> **Task statement**: Pick out every row that contains the string "icon" and copy each one. Case counts.

── Input rows ──

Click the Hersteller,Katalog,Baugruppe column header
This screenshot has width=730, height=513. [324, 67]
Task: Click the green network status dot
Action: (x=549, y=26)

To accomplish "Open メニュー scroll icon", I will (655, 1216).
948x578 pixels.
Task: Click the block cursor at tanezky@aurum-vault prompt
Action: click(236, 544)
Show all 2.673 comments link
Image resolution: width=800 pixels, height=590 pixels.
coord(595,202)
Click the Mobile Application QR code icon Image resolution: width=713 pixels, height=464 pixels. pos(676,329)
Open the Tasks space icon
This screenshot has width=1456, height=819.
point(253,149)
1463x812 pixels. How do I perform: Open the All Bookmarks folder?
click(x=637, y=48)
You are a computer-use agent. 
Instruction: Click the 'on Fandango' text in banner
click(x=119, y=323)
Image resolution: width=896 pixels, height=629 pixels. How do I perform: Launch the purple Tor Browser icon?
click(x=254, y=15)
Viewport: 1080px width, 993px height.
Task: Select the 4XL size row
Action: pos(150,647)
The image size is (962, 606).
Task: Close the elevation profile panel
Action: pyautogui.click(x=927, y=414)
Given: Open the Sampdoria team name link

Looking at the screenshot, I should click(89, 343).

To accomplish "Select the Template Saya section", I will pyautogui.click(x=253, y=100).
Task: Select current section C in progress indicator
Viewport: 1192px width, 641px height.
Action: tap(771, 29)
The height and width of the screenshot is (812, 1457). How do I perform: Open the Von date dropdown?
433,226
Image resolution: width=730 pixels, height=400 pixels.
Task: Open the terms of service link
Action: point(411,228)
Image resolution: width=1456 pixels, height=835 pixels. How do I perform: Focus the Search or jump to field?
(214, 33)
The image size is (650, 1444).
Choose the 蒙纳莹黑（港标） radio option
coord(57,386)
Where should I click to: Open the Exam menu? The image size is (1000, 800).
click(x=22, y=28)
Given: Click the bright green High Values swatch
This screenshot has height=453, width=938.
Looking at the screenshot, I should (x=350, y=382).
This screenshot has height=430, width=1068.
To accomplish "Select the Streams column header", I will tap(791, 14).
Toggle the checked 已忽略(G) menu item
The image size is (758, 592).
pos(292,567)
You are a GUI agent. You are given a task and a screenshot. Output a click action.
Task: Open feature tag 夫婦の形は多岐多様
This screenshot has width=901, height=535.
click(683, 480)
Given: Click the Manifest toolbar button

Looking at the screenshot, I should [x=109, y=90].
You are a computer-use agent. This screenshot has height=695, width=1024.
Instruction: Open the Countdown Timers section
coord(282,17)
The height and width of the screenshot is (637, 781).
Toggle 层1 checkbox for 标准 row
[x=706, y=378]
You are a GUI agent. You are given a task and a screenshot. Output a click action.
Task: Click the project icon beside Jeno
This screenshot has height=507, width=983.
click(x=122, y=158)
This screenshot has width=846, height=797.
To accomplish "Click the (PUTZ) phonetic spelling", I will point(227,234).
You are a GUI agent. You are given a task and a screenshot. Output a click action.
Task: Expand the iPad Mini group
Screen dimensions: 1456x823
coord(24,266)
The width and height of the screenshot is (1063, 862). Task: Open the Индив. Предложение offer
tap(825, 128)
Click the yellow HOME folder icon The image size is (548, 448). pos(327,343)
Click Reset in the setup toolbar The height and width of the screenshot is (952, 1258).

───

> **Output below**:
To accomplish "Open メニュー scroll icon", I will (655, 1216).
Click the Mobile Application QR code icon Image resolution: width=713 pixels, height=464 pixels. pos(676,329)
Open the Tasks space icon
Image resolution: width=896 pixels, height=629 pixels. How do I perform: Launch the purple Tor Browser icon?
Task: Click the project icon beside Jeno
Click the yellow HOME folder icon The image size is (548, 448). pos(327,343)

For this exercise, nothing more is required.